As we merited to make the journey, yet another year, from slavery to freedom, from the constraints of Egypt to the open desert, it is incumbent upon us to find the relevance of Passover in our lives.
There is a remarkable piece in Gd’s method of preparing the Jews to leave Egypt. Gd commands every Jewish household to take a lamb into the home for a few days, then slaughter it and mark the doorpost of the house with its blood. Imagine being in that place for a minute. Take a lamb, the very animal that is worshiped as a deity in the hostile society in which you live…care for it, then risk your life to kill it so that its blood will protect you from Gd’s final devastating blow. To take this action required such a deep trust in Gd, that most of the Jews didn’t do it. Most assimilated and were lost and only a minority followed Gd’s word and left Egypt.
This marking on the doorpost – it was the first mezuzah! Jewish Egyptians were challenged to distinguish their homes, not with a subtle mark, but with a bold, emphatic and risky statement. Gd clearly had an eternal message in this and it applies to us today.
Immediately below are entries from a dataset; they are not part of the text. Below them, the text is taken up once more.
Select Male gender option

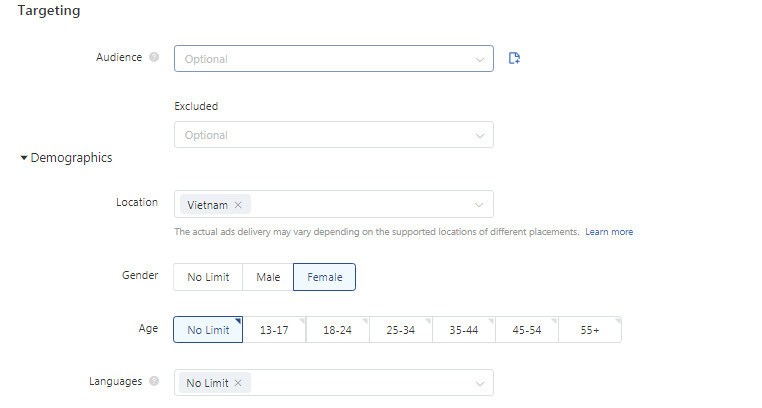pyautogui.click(x=268, y=277)
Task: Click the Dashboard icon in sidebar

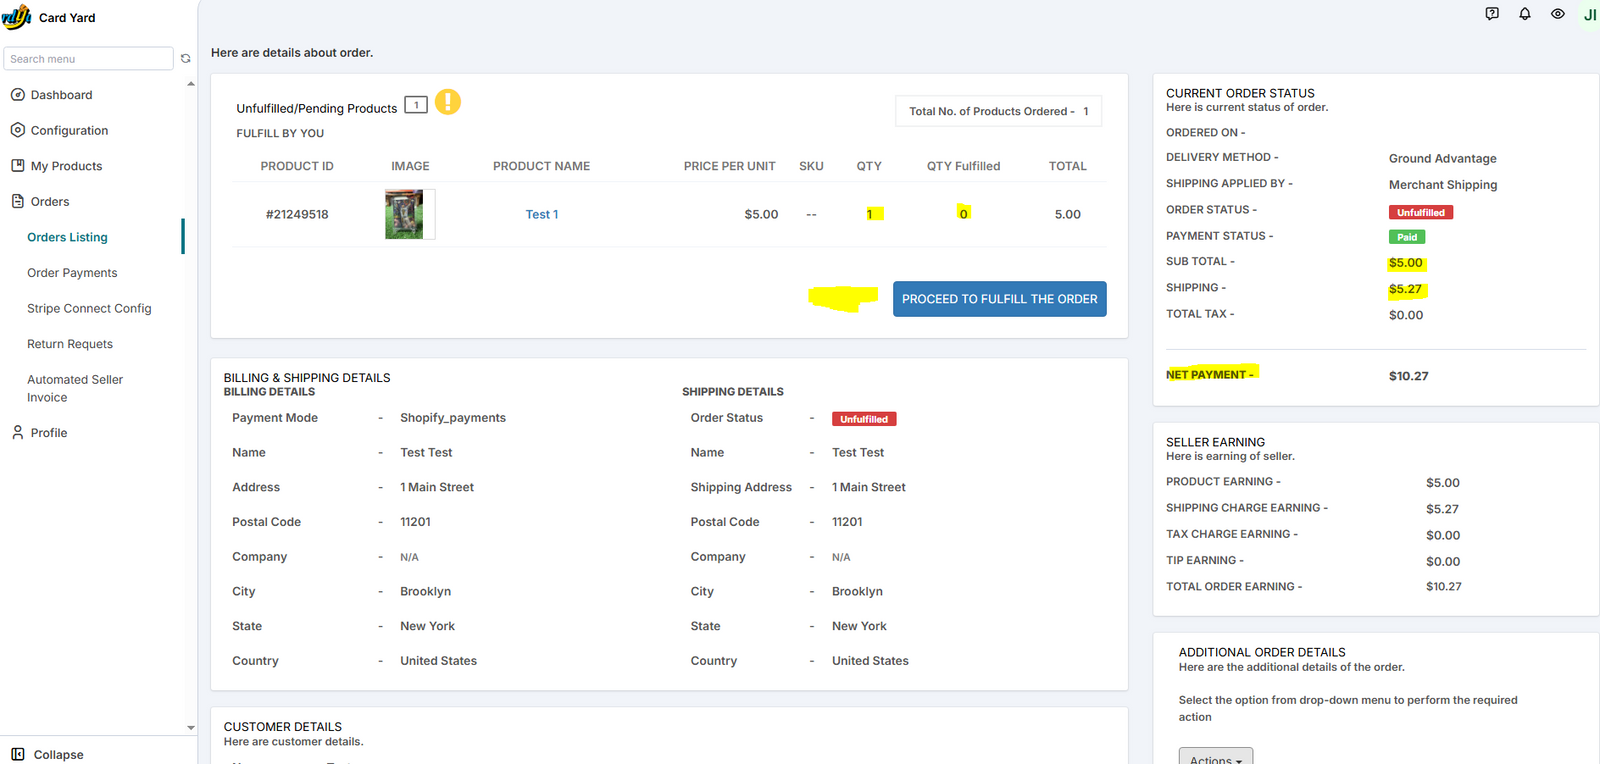Action: coord(17,95)
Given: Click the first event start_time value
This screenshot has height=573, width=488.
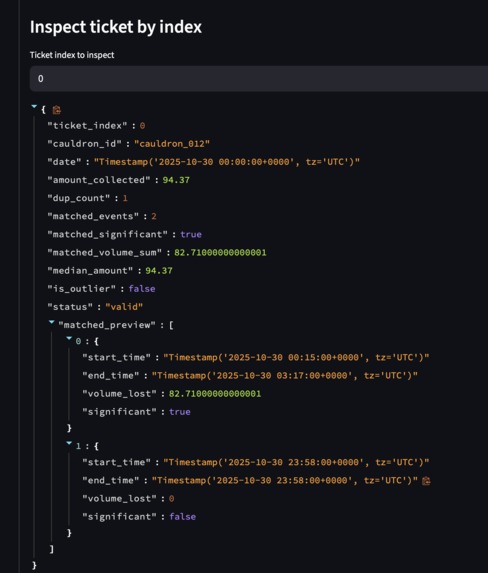Looking at the screenshot, I should tap(296, 357).
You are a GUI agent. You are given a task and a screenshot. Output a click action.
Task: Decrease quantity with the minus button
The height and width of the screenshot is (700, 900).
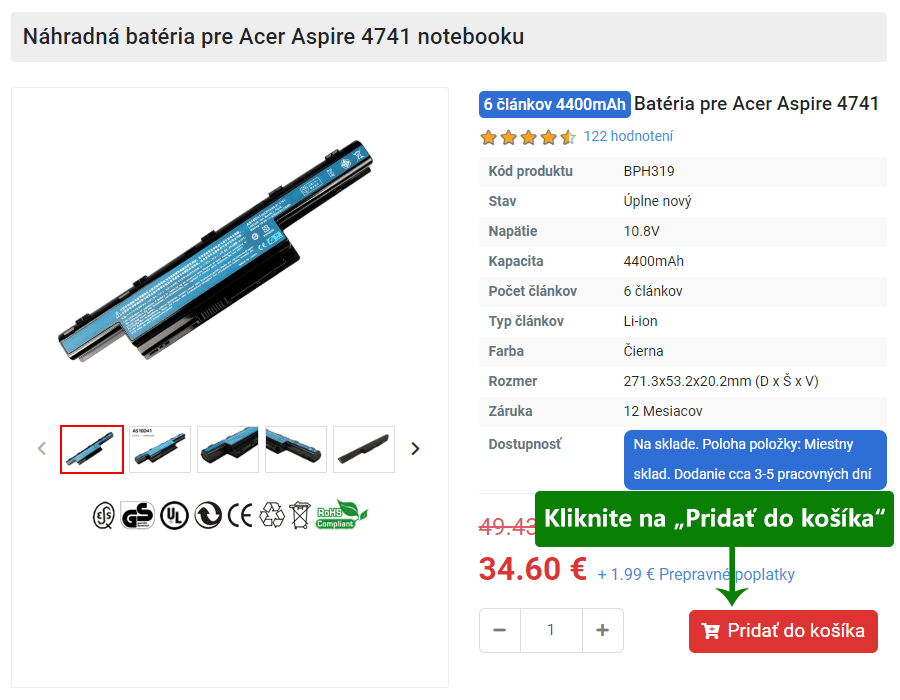(499, 630)
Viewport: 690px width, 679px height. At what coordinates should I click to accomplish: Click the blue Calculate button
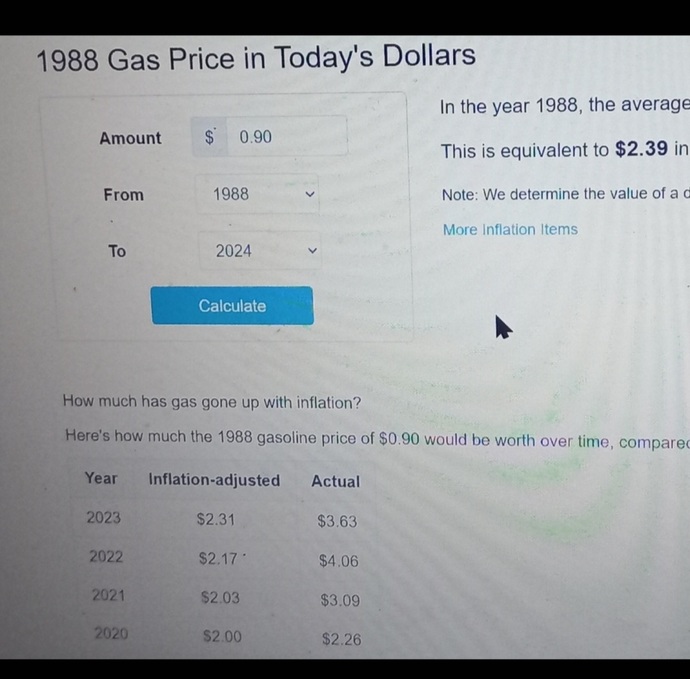click(x=232, y=306)
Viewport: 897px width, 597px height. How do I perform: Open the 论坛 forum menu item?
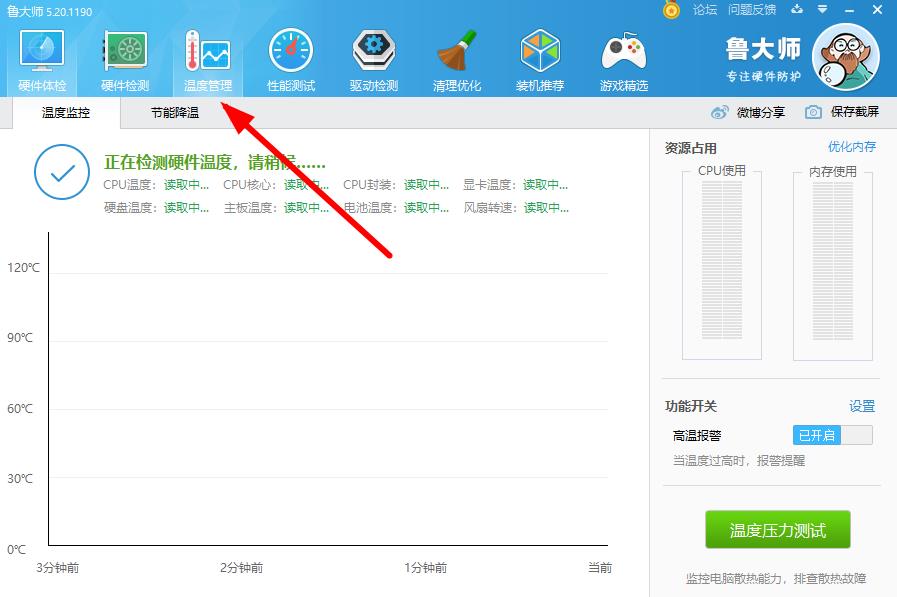703,10
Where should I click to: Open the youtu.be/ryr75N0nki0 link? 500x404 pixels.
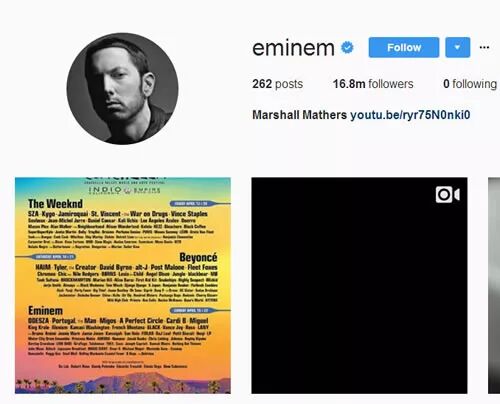(x=410, y=115)
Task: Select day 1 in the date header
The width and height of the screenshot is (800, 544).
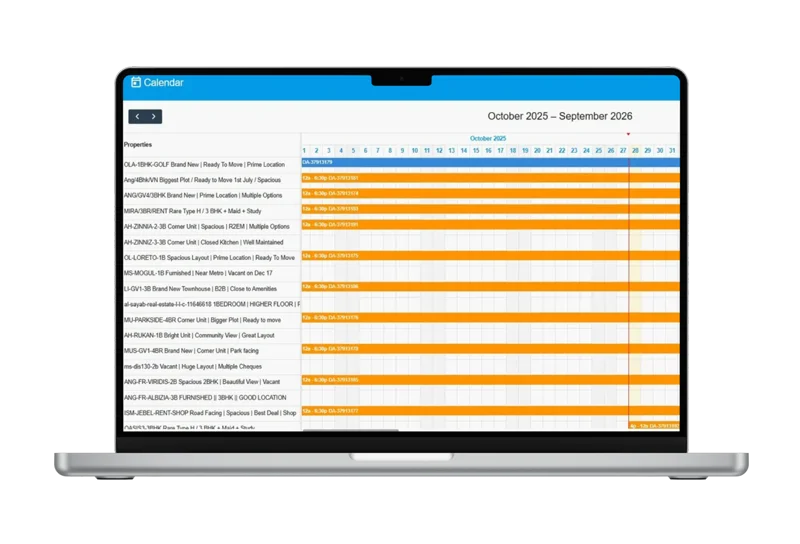Action: pyautogui.click(x=305, y=151)
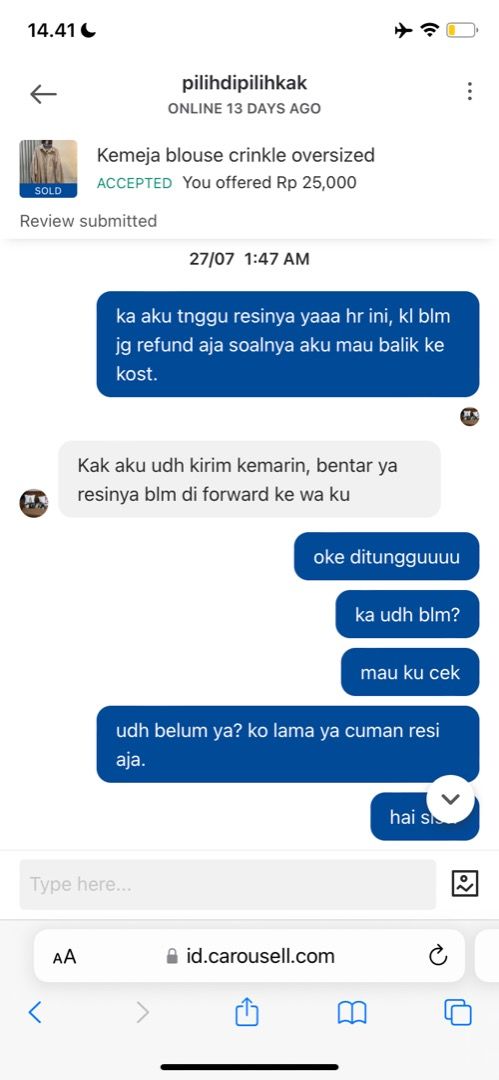Open Safari share sheet icon
This screenshot has height=1080, width=499.
[247, 1012]
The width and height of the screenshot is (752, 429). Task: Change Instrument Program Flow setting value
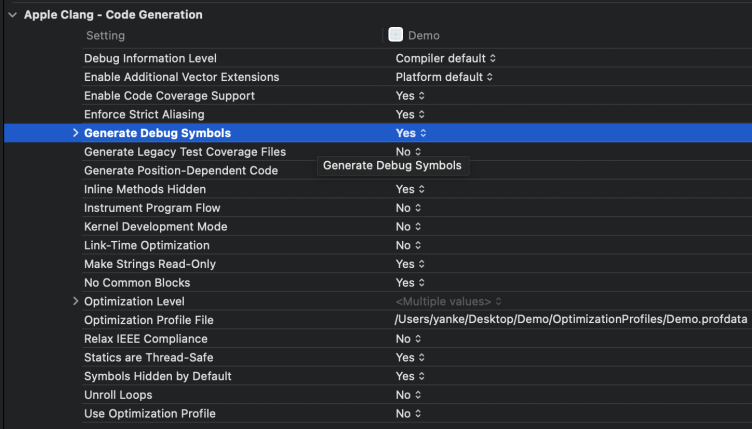tap(408, 208)
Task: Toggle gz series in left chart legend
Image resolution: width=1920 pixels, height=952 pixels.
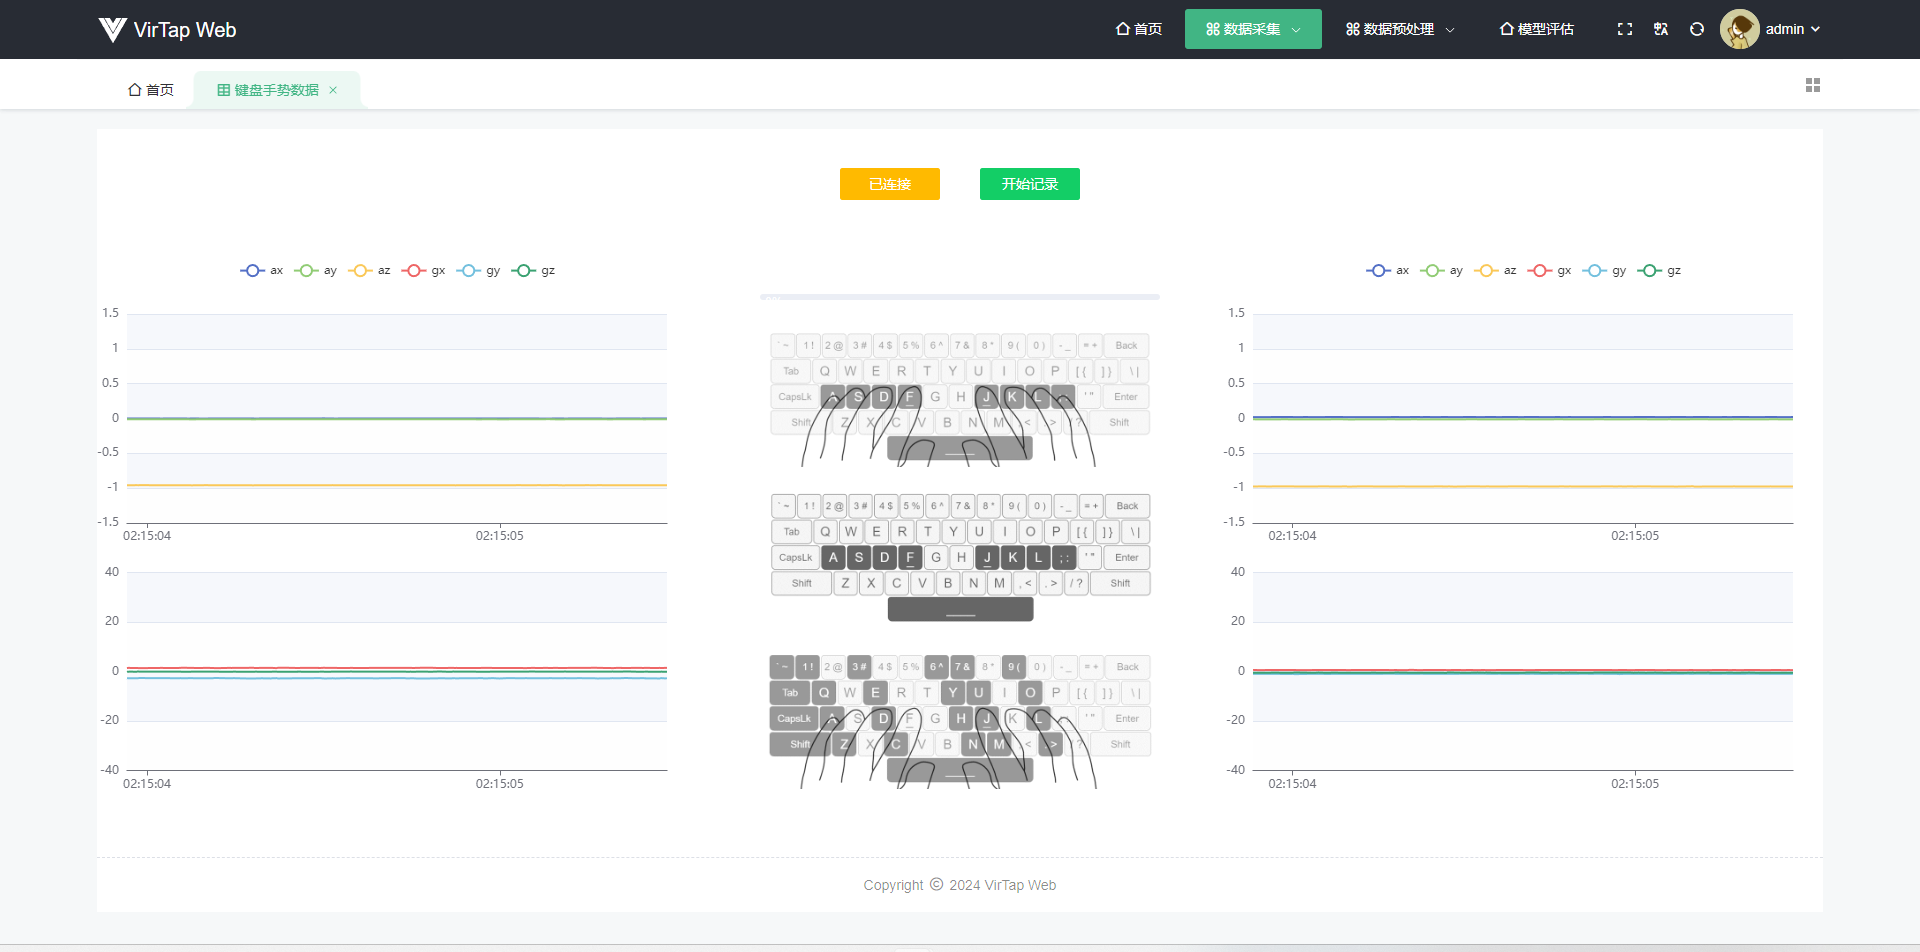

As educators and investors in Jewish education, we are partners with the holiest institution since the beit hamigdash stood – that is the Jewish home. Many Jews, I would guess, the vast majority, have no idea that the holiest place is in fact, not the synagogue, but the home. Some even think, “I am a bad Jew because I don’t go to synagogue!” When in fact, every Jewish home has equal potential to instill the Jewish identity and values that sustain the Jewish people. The Jewish institutions that we devote ourselves to are extensions of the home. School is not a substitute for, but an essential limb of the home. When families choose to entrust their children’s education and direct their dollars to Jewish day schools, they expect an experience that, like their homes, is distinctly Jewish. Distinction is in our DNA and has enabled our survival throughout the ages. Scattered to all four corners of the Earth, distinction is the unifier that has made survival possible. Gd said, “mark your houses” because the values that you hold inside, are the hallmark of the Jewish family that will distinguish you for all time. When Gd commanded us to make ourselves distinct, it was by the unit of the home, not the individual.
Courage is a vital trait for Jewish growth and expression. It took an unimaginable amount of courage for those Jews in Egypt to paint their doorposts with lamb’s blood. It takes courage to move from one culture to another, to change practiced customs, to transform ourselves, our institutions. And courage is so rare these days in leadership that when it shows up, it gets attention and admiration. I attended AIPAC policy conference in March. From the lineup of prestigious speakers, the most talked about speaker was Nikki Haley. She said, “The most important thing is to not be afraid to stick with the fundamental principles, even when they go against entrenched customs. Some of those outdated customs have gone unquestioned for years.” Ambassador Haley presents a courage that is refreshing in politics. She dares to buck the status quo, stands up to bullying and speaks up for what she believes is just. She is a true hero. This type of courage is not foreign to Jews. From the lamb’s blood on the doorpost to Nachshon bravely walking into the Sea to his nostrils, we the Jewish people have courage embedded in our core. If we choose to access this courage to become leaders in the education field instead of followers, we will enable our future generations to fulfill their mission in this world.
Nikki Haley continued with a simple retort that inspires me deeply. She said, “Some of you might've seen that the top Palestinian negotiator recently had some advice for me. He told me to shut up. Mr. Erekat, I will always be respectful, but I will never shut up.” Well, I’m not about to either. I am committed to fighting courageously for what I know is right, for the values that distinguish us and for future generations of Jews to choose and to own their Judaism. Let us ALSO have the courage to say what needs to be said, to do what needs to be done, and in doing so connect those dots that will actualize our efforts to evolve Jewish day schools into the distinct greatness befitting the Jewish people.